Tuesday, June 28, 2011

Wyoming

http://finance.yahoo.com/career-work/article/113032/little-house-secrets-great-plains-reuters
Excerpt:
A Reuters investigation has found the house at 2710 Thomes Avenue serves as a little Cayman Island on the Great Plains. It is the headquarters for Wyoming Corporate Services, a business-incorporation specialist that establishes firms which can be used as "shell" companies, paper entities able to hide assets.
Wyoming Corporate Services will help clients create a company, and more: set up a bank account for it; add a lawyer as a corporate director to invoke attorney-client privilege; even appoint stand-in directors and officers as high as CEO. Among its offerings is a variety of shell known as a "shelf" company, which comes with years of regulatory filings behind it, lending a greater feeling of solidity.
"A corporation is a legal person created by state statute that can be used as a fall guy, a servant, a good friend or a decoy," the company's website boasts. "A person you control... yet cannot be held accountable for its actions. Imagine the possibilities!"
Among the entities registered at 2710 Thomes, Reuters found, is a shelf company sheltering real-estate assets controlled by a jailed former prime minister of Ukraine, according to allegations made by a political rival in a federal court in California.
The owner of another shelf company at the address was indicted in April for allegedly helping online-poker operators evade a U.S. ban on Internet gambling. The owner of two other firms there was banned from government contracting in January for selling counterfeit truck parts to the Pentagon.

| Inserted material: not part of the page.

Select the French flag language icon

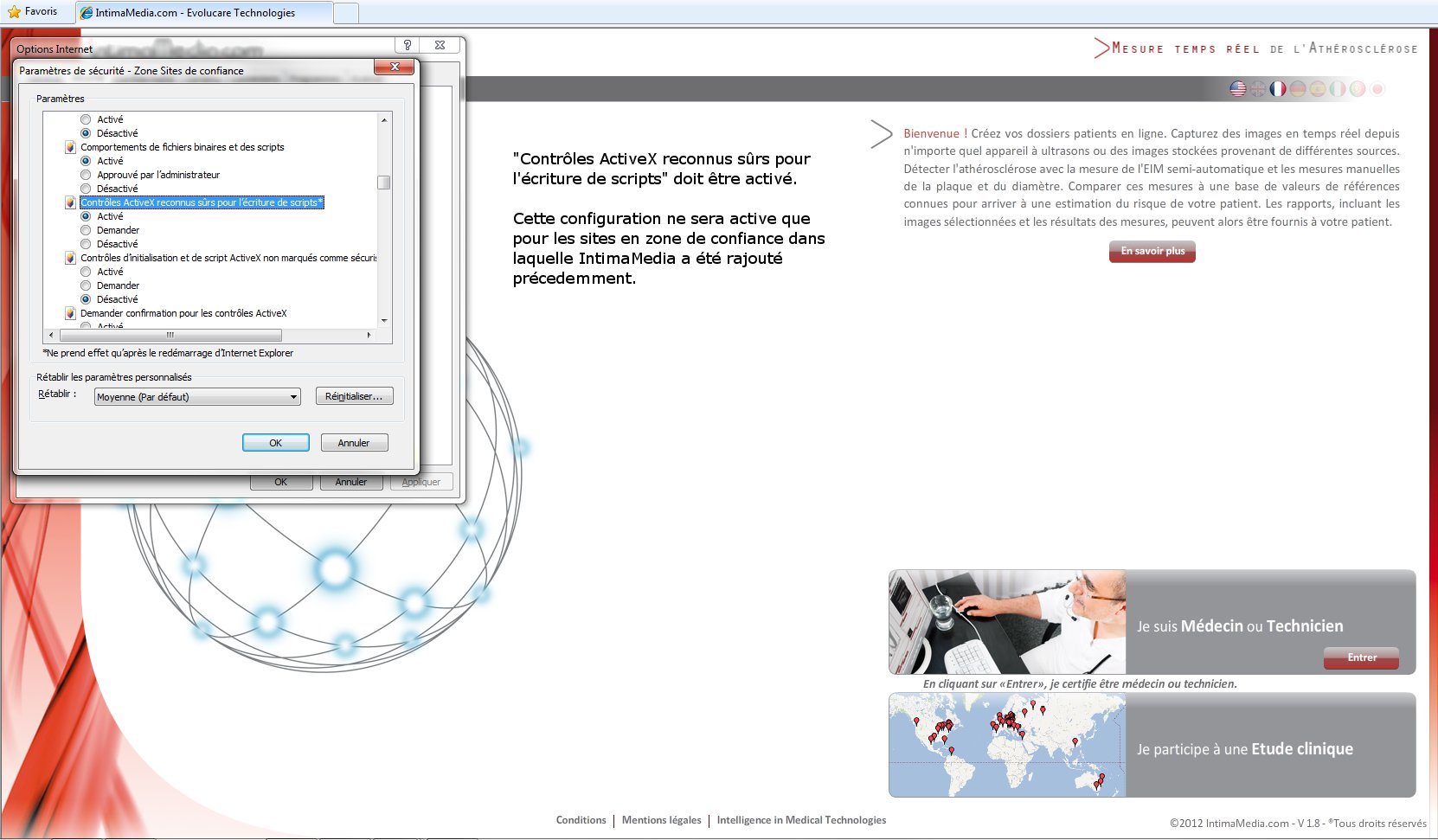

http://www.wyomingnews.com/articles/2010/08/29/news/19local_08-29-10.txt
Excerpt:
The site claims that U.S. Sens. Mike Enzi and John Barrasso, both R-Wyo., have collected $371,000 in energy contributions while voting in favor of legislation to increase oil dependence.

Elly Pickett, press secretary for Enzi, said via e-mail that the senator's decisions are driven by what he believes is in the best interests of the people of Wyoming and the country.

He arrives at his positions only after careful study of the issues and input from the stakeholders, she said. And the senator's record shows that he has taken steps to regulate the industry.

"He does not base his decisions on campaign contributions, and for the most part he doesn't pay too much attention to what they are," she added.

The groups behind the website also are the same groups that favor cap-and-tax legislation that will destroy Wyoming jobs, Barrasso said via e-mail.

"These organizations -- MoveOn.org, Public Citizen -- are out of touch with Wyoming, and their agenda would do lasting damage to our economic future," he added.

But it's no surprise that Wyoming's senators have accepted money from the energy industry, said climate change activist Forrest McCarthy from Jackson Hole's Teton Village. There's no state income tax, and higher education is available at a reasonable cost because of Wyoming's No. 1 industry.

At the same time, climate change impacts the state's No. 2 industry -- outdoor recreation. He added that Enzi and Barrasso are missing an opportunity to lead the national discussion when they obstruct climate change legislation.